Task = Rewrite the material from its first line through the line that contains "tap(558, 437)", inclusive, changing "URL address field" to "address bar" and keeping everything else the same.

Dataset =
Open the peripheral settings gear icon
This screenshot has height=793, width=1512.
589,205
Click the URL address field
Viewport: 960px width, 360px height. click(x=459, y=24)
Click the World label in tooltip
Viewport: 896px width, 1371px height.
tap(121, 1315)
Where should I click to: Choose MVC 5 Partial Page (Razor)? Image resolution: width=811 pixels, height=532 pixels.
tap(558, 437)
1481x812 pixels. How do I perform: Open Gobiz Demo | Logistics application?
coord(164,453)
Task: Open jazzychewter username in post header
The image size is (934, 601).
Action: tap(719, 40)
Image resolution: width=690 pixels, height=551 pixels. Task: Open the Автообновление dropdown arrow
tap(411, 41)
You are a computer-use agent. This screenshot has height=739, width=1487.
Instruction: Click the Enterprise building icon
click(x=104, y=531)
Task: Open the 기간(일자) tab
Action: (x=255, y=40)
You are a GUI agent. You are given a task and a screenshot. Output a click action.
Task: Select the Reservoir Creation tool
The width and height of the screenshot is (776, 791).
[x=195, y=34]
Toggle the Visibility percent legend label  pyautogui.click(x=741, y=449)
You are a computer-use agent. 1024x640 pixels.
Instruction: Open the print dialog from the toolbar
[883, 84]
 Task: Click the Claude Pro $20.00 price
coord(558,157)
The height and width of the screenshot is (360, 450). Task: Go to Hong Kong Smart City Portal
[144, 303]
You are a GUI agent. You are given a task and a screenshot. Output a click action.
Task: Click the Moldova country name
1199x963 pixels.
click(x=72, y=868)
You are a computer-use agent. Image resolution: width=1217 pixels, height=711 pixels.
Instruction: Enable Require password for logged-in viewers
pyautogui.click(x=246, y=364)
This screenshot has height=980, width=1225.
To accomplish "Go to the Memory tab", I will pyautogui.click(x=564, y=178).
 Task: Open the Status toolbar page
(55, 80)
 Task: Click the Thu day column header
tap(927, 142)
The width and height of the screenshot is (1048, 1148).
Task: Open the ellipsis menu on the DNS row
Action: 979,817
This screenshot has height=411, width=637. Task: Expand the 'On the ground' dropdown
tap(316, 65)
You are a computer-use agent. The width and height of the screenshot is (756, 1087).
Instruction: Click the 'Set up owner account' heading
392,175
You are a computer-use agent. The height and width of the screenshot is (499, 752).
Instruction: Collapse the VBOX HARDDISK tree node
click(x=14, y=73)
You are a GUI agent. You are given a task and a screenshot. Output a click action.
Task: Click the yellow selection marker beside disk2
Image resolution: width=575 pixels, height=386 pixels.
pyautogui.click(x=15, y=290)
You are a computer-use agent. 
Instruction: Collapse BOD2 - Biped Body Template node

Problem solution =
Open the peripheral settings gear icon
This screenshot has height=793, width=1512.
589,205
Click the address bar
Viewport: 960px width, 360px height. click(x=459, y=24)
Click the World label in tooltip
Viewport: 896px width, 1371px height.
tap(121, 1315)
Where should I click to: Choose MVC 5 Partial Page (Razor)? Image resolution: width=811 pixels, height=532 pixels.
tap(558, 437)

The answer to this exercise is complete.